呼び捨ての弊害

Pen Iconこの記事の執筆者

橋本 直行

船井総研ロジ株式会社 代表取締役社長

多くの経営トップは、社員が、自主的に動くことを望むものと思います。

トップダウン一辺倒ではなく、ボトムアップの気風が育てば、会社の成長スピードが上がり、とても愉しくなります。

良品計画会長の松井忠三氏は、組織にボトムアップの気風を浸透させ、一時は大幅赤字に陥った無印良品を、V字回復に導きました。

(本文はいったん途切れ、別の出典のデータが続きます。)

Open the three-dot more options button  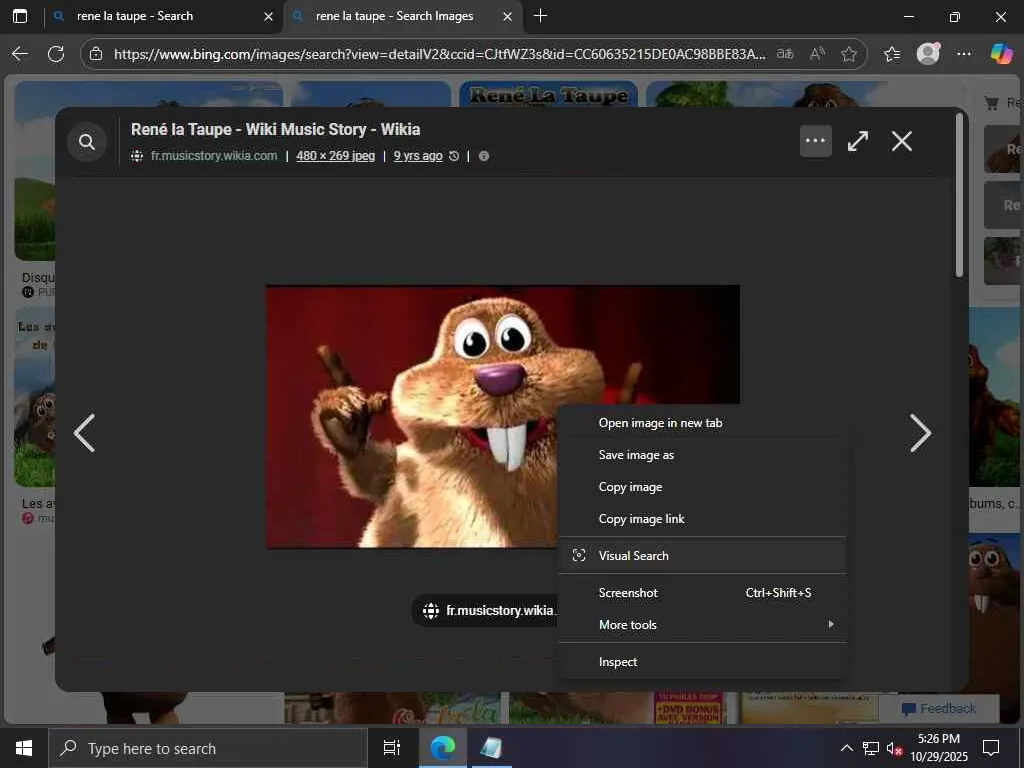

松井会長は、上司に対しても、きちんと意見を言えるような雰囲気をつくるため、特に『上下関係のあり方』を、形から抜本的に変えることに取り組んだと言います。

その施策のひとつは、”さん付け呼称”です。

無印良品では、全員が全員を「さん付け」で呼ぶように徹底されているのです。

部下に対しても、上司に対しても、男性も、女性も、お互いに”~さん”を付けて、呼んでいるそうです。

もちろん、松井会長も、部下から「松井さん」と呼ばれています。

松井会長は、「上司を役職名で呼ぶことも壁をつくるのでよくないが、それよりも、目下の人を呼び捨てにすることの方が、弊害を生む」と説きます。

なぜなら、目下の人を呼び捨てにすると、コミュニケーションが一方的になりがちだからです。

一方的なコミュニケーションでは、部下が気づいた問題点や課題、苦情が、トップに上がっていかないという弊害を生みます。

「双方向のコミュニケーションが成立する状況があってこそ、初めて現場の情報が上がってくるのだ」というのが、松井会長の主張です。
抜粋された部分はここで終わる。